Page:Annales de l universite de lyon nouvelle serie II 30 31 32 1915.djvu/471

La bibliothèque libre.
Cette page n’a pas encore été corrigée


Presque à l’égal de la justesse et de la clarté, Jane Austen apprécie la mesure et le rythme. C’est à son souci constant de donner à sa phrase une harmonieuse simplicité qu’elle fait sans doute allusion quand elle parle des peines infinies — so much labour — que lui coûtent ses romans. Mais elle ne relève, dans les pages que sa nièce lui a demandé de lire et de critiquer, que les « expressions trop familières, sans aucune distinction », car celles-ci lui semblent entre toutes choquantes. Elle fait observer à sa nièce qu’un homme du monde ne s’écrie pas « Que Dieu me bénisse ! », oubliant — et cet oubli nous fait sourire, — que son Emma, sous le coup d’une grande surprise ou d’une vive émotion se laisse aller à dire « Grand Dieu ! » et à prononcer ce même « Que Dieu me bénisse ! » dont les gens du monde devraient redouter le peu de distinction.

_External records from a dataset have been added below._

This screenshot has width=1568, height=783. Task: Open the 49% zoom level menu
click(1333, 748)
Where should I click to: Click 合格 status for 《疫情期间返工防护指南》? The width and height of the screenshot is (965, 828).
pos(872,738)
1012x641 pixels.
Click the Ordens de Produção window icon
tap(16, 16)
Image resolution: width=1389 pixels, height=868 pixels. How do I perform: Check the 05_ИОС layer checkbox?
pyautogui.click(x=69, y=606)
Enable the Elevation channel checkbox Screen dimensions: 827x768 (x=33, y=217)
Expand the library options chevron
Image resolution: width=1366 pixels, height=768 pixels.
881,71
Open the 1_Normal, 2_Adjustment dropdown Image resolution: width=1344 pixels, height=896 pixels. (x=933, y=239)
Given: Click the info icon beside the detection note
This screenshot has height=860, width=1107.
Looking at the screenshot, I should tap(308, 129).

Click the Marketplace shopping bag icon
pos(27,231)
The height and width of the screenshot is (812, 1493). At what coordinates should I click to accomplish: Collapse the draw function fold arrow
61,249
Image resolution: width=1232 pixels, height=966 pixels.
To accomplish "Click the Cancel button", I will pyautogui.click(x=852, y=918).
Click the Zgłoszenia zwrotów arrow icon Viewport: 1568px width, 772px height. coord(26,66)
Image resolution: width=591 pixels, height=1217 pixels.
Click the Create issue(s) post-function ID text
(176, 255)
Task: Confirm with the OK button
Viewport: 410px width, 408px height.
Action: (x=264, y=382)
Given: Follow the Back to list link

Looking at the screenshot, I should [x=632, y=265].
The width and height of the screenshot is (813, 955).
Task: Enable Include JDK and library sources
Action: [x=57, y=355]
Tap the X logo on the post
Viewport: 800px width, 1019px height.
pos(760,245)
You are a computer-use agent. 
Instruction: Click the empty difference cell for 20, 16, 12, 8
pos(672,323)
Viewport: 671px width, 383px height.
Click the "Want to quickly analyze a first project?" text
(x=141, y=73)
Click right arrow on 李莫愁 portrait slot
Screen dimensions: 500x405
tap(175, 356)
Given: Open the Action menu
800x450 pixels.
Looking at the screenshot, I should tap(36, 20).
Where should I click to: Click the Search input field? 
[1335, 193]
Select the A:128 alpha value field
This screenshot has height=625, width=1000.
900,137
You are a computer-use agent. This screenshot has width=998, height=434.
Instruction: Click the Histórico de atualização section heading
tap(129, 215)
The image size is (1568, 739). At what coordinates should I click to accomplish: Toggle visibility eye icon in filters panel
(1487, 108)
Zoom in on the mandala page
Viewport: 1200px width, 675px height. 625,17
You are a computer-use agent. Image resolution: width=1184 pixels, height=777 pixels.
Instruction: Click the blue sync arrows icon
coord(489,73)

L’intuition artistique qui la fait s’effacer derrière ses personnages et décrire presque toujours d’une façon impersonnelle ce que ses héros ne peuvent nous apprendre eux-mêmes, lui fait négliger les effets de style, les recherches d’expression et de langage, les grâces de la forme que son sujet ne réclame pas. Par cela même que sa méthode de composition comporte très peu de narration et de passages purement descriptifs, ses romans ne contiennent pas de pages brillantes, de morceaux travaillés qui se détachent sur l’ensemble. Ses phrases au rythme souple et allongé se déroulent harmonieusement, sans rien de voulu ni d’affecté. Elles sont bien construites, non point tant parce que leur auteur s’applique à leur donner une structure élégante, mais parce que sa pensée, toujours claire, se revêt naturellement d’une forme limpide et juste. On compterait les quelques passages où l’on peut supposer que Jane Austen ait cherché un effet et employé volontairement, pour le produire, un de ces procédés de répétition ou d’allitération si fréquents chez les prosateurs comme chez les poètes anglais. [1]

  1. « It was a sweet view — sweet to the eye and mind. English verdure, English culture, English comfort, seen under a sun bright without being oppressive. » Emma. Chap. XLII.